**DATASET RECORDS:**

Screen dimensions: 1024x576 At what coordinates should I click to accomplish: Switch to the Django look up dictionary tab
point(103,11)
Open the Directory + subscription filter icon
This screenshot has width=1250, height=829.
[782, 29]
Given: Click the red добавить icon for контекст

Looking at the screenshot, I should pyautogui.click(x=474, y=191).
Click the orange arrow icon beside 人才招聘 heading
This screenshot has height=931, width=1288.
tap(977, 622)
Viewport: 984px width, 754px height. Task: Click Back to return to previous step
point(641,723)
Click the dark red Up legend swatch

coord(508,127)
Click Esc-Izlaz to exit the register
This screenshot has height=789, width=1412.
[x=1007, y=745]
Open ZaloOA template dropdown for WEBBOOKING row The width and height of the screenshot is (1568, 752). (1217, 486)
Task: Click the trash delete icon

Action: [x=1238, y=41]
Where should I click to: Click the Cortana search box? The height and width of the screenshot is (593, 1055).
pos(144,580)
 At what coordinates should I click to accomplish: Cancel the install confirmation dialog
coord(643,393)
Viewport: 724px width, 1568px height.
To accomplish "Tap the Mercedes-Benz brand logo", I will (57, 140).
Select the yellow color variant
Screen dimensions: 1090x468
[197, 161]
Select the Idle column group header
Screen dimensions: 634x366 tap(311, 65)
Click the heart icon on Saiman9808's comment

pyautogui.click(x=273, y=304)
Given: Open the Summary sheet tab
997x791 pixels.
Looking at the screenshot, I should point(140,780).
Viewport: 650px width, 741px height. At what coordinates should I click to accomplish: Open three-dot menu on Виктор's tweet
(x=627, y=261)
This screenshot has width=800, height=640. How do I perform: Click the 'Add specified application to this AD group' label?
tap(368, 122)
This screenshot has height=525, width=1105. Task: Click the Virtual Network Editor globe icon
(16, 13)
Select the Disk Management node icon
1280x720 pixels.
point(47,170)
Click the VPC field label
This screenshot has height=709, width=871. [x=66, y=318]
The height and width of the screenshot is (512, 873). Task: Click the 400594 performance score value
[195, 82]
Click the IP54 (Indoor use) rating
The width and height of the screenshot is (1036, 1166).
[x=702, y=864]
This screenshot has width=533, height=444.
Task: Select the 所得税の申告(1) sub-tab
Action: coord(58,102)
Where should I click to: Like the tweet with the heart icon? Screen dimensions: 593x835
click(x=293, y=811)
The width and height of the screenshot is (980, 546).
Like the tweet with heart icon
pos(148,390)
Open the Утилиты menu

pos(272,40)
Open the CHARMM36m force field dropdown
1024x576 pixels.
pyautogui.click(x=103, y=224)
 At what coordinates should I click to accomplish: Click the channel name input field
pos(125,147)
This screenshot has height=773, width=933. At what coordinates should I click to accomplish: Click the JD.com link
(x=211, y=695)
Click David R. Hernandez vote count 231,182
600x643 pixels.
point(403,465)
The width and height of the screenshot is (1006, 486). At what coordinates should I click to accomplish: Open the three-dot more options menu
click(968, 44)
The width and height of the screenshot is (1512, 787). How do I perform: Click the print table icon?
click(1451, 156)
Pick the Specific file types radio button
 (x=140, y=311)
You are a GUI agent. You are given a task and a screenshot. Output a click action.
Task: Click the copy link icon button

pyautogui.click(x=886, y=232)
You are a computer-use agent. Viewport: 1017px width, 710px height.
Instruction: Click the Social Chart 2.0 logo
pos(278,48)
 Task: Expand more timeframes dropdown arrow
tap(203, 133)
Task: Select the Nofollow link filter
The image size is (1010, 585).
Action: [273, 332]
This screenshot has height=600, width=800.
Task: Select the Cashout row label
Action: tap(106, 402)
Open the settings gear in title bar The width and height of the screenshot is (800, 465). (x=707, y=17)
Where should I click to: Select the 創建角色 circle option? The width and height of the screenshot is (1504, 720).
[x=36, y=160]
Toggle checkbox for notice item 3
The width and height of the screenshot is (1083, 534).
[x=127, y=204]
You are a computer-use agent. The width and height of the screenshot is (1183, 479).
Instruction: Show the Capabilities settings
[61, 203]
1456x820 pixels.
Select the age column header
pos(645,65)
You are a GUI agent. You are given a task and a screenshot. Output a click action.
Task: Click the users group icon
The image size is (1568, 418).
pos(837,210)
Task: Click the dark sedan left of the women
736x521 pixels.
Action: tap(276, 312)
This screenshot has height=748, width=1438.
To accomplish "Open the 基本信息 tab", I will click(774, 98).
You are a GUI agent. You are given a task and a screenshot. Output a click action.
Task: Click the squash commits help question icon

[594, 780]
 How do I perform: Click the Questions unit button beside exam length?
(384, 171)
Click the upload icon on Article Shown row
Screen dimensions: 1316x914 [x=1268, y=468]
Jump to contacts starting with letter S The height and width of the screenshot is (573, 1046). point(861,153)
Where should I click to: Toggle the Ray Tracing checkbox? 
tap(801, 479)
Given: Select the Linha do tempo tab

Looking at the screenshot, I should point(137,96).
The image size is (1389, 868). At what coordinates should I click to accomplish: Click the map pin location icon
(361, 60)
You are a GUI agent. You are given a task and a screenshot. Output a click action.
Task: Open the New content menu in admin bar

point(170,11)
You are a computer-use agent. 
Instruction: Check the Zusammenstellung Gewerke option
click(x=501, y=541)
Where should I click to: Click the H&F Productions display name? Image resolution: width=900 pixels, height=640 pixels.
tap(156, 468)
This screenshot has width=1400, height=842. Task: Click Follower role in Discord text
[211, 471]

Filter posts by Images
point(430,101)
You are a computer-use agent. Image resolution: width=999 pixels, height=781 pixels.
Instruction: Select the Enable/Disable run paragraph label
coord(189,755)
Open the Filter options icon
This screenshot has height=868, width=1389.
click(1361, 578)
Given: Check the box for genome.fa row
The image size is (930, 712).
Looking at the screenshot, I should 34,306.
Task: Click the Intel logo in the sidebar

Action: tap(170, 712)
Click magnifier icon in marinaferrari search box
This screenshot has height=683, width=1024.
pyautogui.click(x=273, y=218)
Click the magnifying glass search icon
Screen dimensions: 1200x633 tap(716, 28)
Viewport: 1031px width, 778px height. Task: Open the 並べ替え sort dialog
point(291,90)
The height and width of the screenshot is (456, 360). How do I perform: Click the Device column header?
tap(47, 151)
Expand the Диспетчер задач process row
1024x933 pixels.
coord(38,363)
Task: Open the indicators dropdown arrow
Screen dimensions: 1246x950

**WHAT IS REQUIRED:**
Every record, start to finish: reproduce it word for word.

**YOUR RESPONSE:**
Screen dimensions: 1024x576 At what coordinates should I click to accomplish: Switch to the Django look up dictionary tab
point(103,11)
Open the Directory + subscription filter icon
This screenshot has width=1250, height=829.
[782, 29]
Given: Click the red добавить icon for контекст

Looking at the screenshot, I should pyautogui.click(x=474, y=191).
Click the orange arrow icon beside 人才招聘 heading
This screenshot has height=931, width=1288.
tap(977, 622)
Viewport: 984px width, 754px height. Task: Click Back to return to previous step
point(641,723)
Click the dark red Up legend swatch

coord(508,127)
Click Esc-Izlaz to exit the register
This screenshot has height=789, width=1412.
[x=1007, y=745]
Open ZaloOA template dropdown for WEBBOOKING row The width and height of the screenshot is (1568, 752). (1217, 486)
Task: Click the trash delete icon

Action: [x=1238, y=41]
Where should I click to: Click the Cortana search box? The height and width of the screenshot is (593, 1055).
pos(144,580)
 At what coordinates should I click to accomplish: Cancel the install confirmation dialog
coord(643,393)
Viewport: 724px width, 1568px height.
To accomplish "Tap the Mercedes-Benz brand logo", I will (57, 140).
Select the yellow color variant
Screen dimensions: 1090x468
[197, 161]
Select the Idle column group header
Screen dimensions: 634x366 tap(311, 65)
Click the heart icon on Saiman9808's comment

pyautogui.click(x=273, y=304)
Given: Open the Summary sheet tab
997x791 pixels.
Looking at the screenshot, I should point(140,780).
Viewport: 650px width, 741px height. At what coordinates should I click to accomplish: Open three-dot menu on Виктор's tweet
(x=627, y=261)
This screenshot has width=800, height=640. How do I perform: Click the 'Add specified application to this AD group' label?
tap(368, 122)
This screenshot has height=525, width=1105. Task: Click the Virtual Network Editor globe icon
(16, 13)
Select the Disk Management node icon
1280x720 pixels.
point(47,170)
Click the VPC field label
This screenshot has height=709, width=871. [x=66, y=318]
The height and width of the screenshot is (512, 873). Task: Click the 400594 performance score value
[195, 82]
Click the IP54 (Indoor use) rating
The width and height of the screenshot is (1036, 1166).
[x=702, y=864]
This screenshot has width=533, height=444.
Task: Select the 所得税の申告(1) sub-tab
Action: coord(58,102)
Where should I click to: Like the tweet with the heart icon? Screen dimensions: 593x835
click(x=293, y=811)
The width and height of the screenshot is (980, 546).
Like the tweet with heart icon
pos(148,390)
Open the Утилиты menu

pos(272,40)
Open the CHARMM36m force field dropdown
1024x576 pixels.
pyautogui.click(x=103, y=224)
 At what coordinates should I click to accomplish: Click the channel name input field
pos(125,147)
This screenshot has height=773, width=933. At what coordinates should I click to accomplish: Click the JD.com link
(x=211, y=695)
Click David R. Hernandez vote count 231,182
600x643 pixels.
point(403,465)
The width and height of the screenshot is (1006, 486). At what coordinates should I click to accomplish: Open the three-dot more options menu
click(968, 44)
The width and height of the screenshot is (1512, 787). How do I perform: Click the print table icon?
click(1451, 156)
Pick the Specific file types radio button
 (x=140, y=311)
You are a GUI agent. You are given a task and a screenshot. Output a click action.
Task: Click the copy link icon button

pyautogui.click(x=886, y=232)
You are a computer-use agent. Viewport: 1017px width, 710px height.
Instruction: Click the Social Chart 2.0 logo
pos(278,48)
 Task: Expand more timeframes dropdown arrow
tap(203, 133)
Task: Select the Nofollow link filter
The image size is (1010, 585).
Action: [273, 332]
This screenshot has height=600, width=800.
Task: Select the Cashout row label
Action: tap(106, 402)
Open the settings gear in title bar The width and height of the screenshot is (800, 465). (x=707, y=17)
Where should I click to: Select the 創建角色 circle option? The width and height of the screenshot is (1504, 720).
[x=36, y=160]
Toggle checkbox for notice item 3
The width and height of the screenshot is (1083, 534).
[x=127, y=204]
You are a computer-use agent. The width and height of the screenshot is (1183, 479).
Instruction: Show the Capabilities settings
[61, 203]
1456x820 pixels.
Select the age column header
pos(645,65)
You are a GUI agent. You are given a task and a screenshot. Output a click action.
Task: Click the users group icon
The image size is (1568, 418).
pos(837,210)
Task: Click the dark sedan left of the women
736x521 pixels.
Action: tap(276, 312)
This screenshot has height=748, width=1438.
To accomplish "Open the 基本信息 tab", I will click(774, 98).
You are a GUI agent. You are given a task and a screenshot. Output a click action.
Task: Click the squash commits help question icon

[594, 780]
 How do I perform: Click the Questions unit button beside exam length?
(384, 171)
Click the upload icon on Article Shown row
Screen dimensions: 1316x914 [x=1268, y=468]
Jump to contacts starting with letter S The height and width of the screenshot is (573, 1046). point(861,153)
Where should I click to: Toggle the Ray Tracing checkbox? 
tap(801, 479)
Given: Select the Linha do tempo tab

Looking at the screenshot, I should point(137,96).
The image size is (1389, 868). At what coordinates should I click to accomplish: Click the map pin location icon
(361, 60)
You are a GUI agent. You are given a task and a screenshot. Output a click action.
Task: Open the New content menu in admin bar

point(170,11)
You are a computer-use agent. 
Instruction: Check the Zusammenstellung Gewerke option
click(x=501, y=541)
Where should I click to: Click the H&F Productions display name? Image resolution: width=900 pixels, height=640 pixels.
tap(156, 468)
This screenshot has width=1400, height=842. Task: Click Follower role in Discord text
[211, 471]

Filter posts by Images
point(430,101)
You are a computer-use agent. Image resolution: width=999 pixels, height=781 pixels.
Instruction: Select the Enable/Disable run paragraph label
coord(189,755)
Open the Filter options icon
This screenshot has height=868, width=1389.
click(1361, 578)
Given: Check the box for genome.fa row
The image size is (930, 712).
Looking at the screenshot, I should 34,306.
Task: Click the Intel logo in the sidebar

Action: tap(170, 712)
Click magnifier icon in marinaferrari search box
This screenshot has height=683, width=1024.
pyautogui.click(x=273, y=218)
Click the magnifying glass search icon
Screen dimensions: 1200x633 tap(716, 28)
Viewport: 1031px width, 778px height. Task: Open the 並べ替え sort dialog
point(291,90)
The height and width of the screenshot is (456, 360). How do I perform: Click the Device column header?
tap(47, 151)
Expand the Диспетчер задач process row
1024x933 pixels.
coord(38,363)
Task: Open the indicators dropdown arrow
Screen dimensions: 1246x950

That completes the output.